Oops: One In Six Scientists Using The Wrong Cells In Labs
Some researchers who believe they're working with human cells are actually experimenting on the wrong cell type. Some of them are even studying the wrong species
Miracle cures begin with testing on humble human cells multiplying in Petri dishes. On the front lines of drug development—long before human trials, and even animal studies—promising medications are tested on laboratory cells to measure toxicity and effect. We’d sure hope these cells are labeled correctly. Alas, that is not always the case.
“What if we told you that approximately one in six researchers working with human cells are using the wrong cell line?” writes Retraction Watch, a blog that promotes transparency and accuracy in scientific research. “They believe they are studying the effects of a drug on breast cancer cells, for instance, but what they really have are cells from the bladder.” In fact, there’s an entire database out there of mislabeled cells—with over 400 contaminated cell lines, a population of cells descended from a single cell, on the list.
Sometimes, it’s a forgivable mistake (two similar types of ovarian cancer cells got mixed up on several occasions). But every now and then, the errors are more egregious. Vocativ found roughly 30 cases in the database in which researchers who thought they were studying human cells were in fact studying animal cells:
How does this happen? “It’s astonishingly easy for cell lines to become contaminated,” Amanda Capes-Davis, chair of the International Cell Line Authentication Committee (which maintains the database) wrote on Retraction Watch. “When cells are first placed into culture, they usually pass through a period of time when there is little or no growth, before a cell line emerges. A single cell introduced from elsewhere during that time can outgrow the original culture without anyone being aware of the change in identity.”
The most common contamination in the database is “ovarian adenocarcinoma”, often referred to as “HeLa cells.” HeLa cells were originally harvested from Henrietta Lacks, a black woman who became the first (non-consenting) source for an immortal cell line, after doctors took a sample from her ovarian tumor. The progeny of those HeLa cells are now among the most studied human cells in basic science—barely a lab exists that doesn’t have at least of few of Henrietta Lacks’ cells lying around. But there are other common contaminants, too:
Scientific journals are finally taking notice. Earlier this year, Nature journals instituted a policy requiring all authors to check that the cell lines in their research had not been flagged by the database. Meanwhile, as scientists have become aware of the problem, many of them are beginning to self-authenticate by running relatively simple genetic tests on their samples to ensure that bladder cells aren’t really lung cells in disguise, for example.

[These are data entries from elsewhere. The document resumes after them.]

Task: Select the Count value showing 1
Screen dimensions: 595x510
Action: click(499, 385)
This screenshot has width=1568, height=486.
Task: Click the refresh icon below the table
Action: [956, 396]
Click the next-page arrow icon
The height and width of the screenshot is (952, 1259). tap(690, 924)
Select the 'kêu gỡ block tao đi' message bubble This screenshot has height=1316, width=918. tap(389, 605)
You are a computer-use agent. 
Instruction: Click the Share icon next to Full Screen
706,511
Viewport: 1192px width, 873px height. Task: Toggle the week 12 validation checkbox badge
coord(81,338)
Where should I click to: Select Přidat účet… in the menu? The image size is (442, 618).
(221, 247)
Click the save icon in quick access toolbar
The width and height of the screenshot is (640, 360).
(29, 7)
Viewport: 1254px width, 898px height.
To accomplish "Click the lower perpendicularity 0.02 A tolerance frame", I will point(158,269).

But in the mean time, these mistakes can have fairly serious ripple effects. “All these numbers add up—to scientific mayhem,” Capes-Davis writes. “Decisions are being made about new anticancer drugs and other treatments based on work in misidentified cell lines. Hundreds of articles are published using these cell lines under their false identities, and read by other scientists who will use those cell lines for their own work.”